Matters Of Public Safety
Anti-hunting groups claim that hunting is a public safety issue. Hunting accidents do happen. In 1988, 177 people were killed and about 1700 more were injured in the woods by hunters. While these numbers may be accurate, the facts on hunting accidents are that they make up only a small percentage of gun-related deaths in the US. Pro-hunting groups argue that most hunters are responsible and knowledgeable gun owners.

Wildlife Population Control
Hunters argue that, without hunting, natural populations of wildlife would either explode or decline.
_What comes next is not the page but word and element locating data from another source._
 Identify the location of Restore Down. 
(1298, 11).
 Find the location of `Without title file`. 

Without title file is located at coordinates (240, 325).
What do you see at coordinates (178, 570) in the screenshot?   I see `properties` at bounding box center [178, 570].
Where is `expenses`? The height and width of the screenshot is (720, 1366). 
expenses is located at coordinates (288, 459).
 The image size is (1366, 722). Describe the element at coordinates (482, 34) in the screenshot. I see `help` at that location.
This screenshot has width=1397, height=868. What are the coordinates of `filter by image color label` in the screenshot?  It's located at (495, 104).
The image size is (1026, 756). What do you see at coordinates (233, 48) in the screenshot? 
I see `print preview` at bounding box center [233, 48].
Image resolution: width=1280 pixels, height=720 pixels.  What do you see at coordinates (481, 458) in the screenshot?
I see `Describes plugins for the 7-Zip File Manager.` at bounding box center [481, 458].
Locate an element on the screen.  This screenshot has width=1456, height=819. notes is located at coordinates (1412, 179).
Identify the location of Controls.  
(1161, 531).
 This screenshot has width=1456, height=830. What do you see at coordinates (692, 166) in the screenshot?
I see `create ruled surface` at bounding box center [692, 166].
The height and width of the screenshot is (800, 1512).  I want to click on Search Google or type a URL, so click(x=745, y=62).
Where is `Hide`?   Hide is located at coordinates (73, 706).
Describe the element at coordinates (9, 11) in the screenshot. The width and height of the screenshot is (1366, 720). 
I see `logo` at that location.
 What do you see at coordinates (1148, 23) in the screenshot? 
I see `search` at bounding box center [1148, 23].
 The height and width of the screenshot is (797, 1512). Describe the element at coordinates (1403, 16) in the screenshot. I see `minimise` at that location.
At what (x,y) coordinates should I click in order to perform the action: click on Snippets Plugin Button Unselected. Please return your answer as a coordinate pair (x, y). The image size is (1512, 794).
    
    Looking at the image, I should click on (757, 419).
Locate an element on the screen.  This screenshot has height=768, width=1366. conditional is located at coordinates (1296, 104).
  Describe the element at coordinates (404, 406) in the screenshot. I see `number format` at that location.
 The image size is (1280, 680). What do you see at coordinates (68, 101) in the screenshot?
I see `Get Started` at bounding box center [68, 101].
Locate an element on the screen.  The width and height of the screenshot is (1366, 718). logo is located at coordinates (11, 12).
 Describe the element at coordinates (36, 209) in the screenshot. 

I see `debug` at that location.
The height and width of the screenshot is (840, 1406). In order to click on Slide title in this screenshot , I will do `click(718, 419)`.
For example, if populations of deer get too large, it puts a strain on the food supply not only for themselves, but also for other species that share the same habitat. So hunting deer effectively keeps the wildlife population in check. Anti-hunting groups argue that in this case hunting only does should be permitted to keep populations in check where the gender ratio is askew. Hunters refuse to opt for this, as does don't make for good trophies whereas big, strong bucks do. Anti-hunting groups argue that taking strong bucks only further hurts the deer population by weakening the gene pool.

While both groups can use the statistics and facts on hunting to their advantage, it's up to you to decide where the truth lies.